5.14. Some Additional Comments on Professional Conduct

Further Comments on Professional Conduct (Avoiding Nepotism, Sexual Harassment, etc.)

TAs are officially employees of the University of Minnesota, and are therefore held to high standards of professional conduct. This includes, but is not limited to, avoiding academic misconduct; avoiding nepotism, sexual harassment, and other inappropriate interpersonal conduct; taking appropriate care of students records and confidential course material; being present and on time to course staff meetings, office hours, etc.; and replying to communications from students, other TAs, the course teacher, and department staff in a timely manner.
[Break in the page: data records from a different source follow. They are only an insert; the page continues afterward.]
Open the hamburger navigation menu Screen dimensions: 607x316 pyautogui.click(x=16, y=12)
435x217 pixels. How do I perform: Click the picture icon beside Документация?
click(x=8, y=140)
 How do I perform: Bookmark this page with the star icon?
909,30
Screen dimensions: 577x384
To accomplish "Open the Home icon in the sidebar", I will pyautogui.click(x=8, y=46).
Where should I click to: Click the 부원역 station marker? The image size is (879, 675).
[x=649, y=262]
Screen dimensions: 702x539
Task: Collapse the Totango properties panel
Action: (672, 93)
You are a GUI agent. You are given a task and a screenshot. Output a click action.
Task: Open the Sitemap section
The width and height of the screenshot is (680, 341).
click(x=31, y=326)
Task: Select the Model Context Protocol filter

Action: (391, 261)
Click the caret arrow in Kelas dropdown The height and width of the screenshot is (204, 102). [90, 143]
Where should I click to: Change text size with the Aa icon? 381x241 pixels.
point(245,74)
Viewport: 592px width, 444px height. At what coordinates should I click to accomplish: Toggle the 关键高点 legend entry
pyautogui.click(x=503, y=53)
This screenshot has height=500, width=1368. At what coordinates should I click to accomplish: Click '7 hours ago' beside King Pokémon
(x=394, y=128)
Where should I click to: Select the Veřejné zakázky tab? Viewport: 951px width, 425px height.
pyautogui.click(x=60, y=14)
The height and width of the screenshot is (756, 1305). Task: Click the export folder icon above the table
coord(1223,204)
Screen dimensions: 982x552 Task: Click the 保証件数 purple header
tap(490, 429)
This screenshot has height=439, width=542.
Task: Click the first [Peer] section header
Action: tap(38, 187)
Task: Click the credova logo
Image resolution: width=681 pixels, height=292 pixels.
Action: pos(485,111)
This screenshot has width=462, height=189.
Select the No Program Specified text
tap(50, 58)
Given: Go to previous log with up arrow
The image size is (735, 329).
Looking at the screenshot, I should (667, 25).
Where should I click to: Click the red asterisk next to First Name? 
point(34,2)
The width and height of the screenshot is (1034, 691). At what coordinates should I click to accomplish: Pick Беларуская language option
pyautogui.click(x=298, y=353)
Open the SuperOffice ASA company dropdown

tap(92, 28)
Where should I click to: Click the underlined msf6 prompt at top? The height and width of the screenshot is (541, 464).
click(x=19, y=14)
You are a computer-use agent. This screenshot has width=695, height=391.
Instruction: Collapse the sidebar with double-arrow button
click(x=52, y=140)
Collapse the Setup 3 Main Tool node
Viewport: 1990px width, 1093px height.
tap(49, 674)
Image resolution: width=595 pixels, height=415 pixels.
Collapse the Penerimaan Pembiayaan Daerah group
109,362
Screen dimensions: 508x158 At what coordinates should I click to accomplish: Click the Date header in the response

One part of being a successful TA is to treat all students with respect and strive to help all of them to learn. This means avoiding inappropriate behavior such as making disparaging remarks about students, or engaging in sexual harassment. It also means not limiting TA help to certain students in the class. Consider the following scenarios:

  1. A TA is also a member of a University club. Is it OK for the TA to give club members copies of past exams, answer keys, etc. that the TA has access to?
  2. A TA has a family member taking a class. Is it OK for the TA to be a TA for that class?
  3. Is it OK for a TA to provide special help sessions for a student the TA particularly likes?

Each of this illustrates a potential problem. In the first scenario, a couple relevant factors are whether the teacher is OK with the club members having the material, and whether students in the class would also have access to the material. For example, if the TA gave club members in the class copies of the material, but others in the class did not have access, then that is unfair.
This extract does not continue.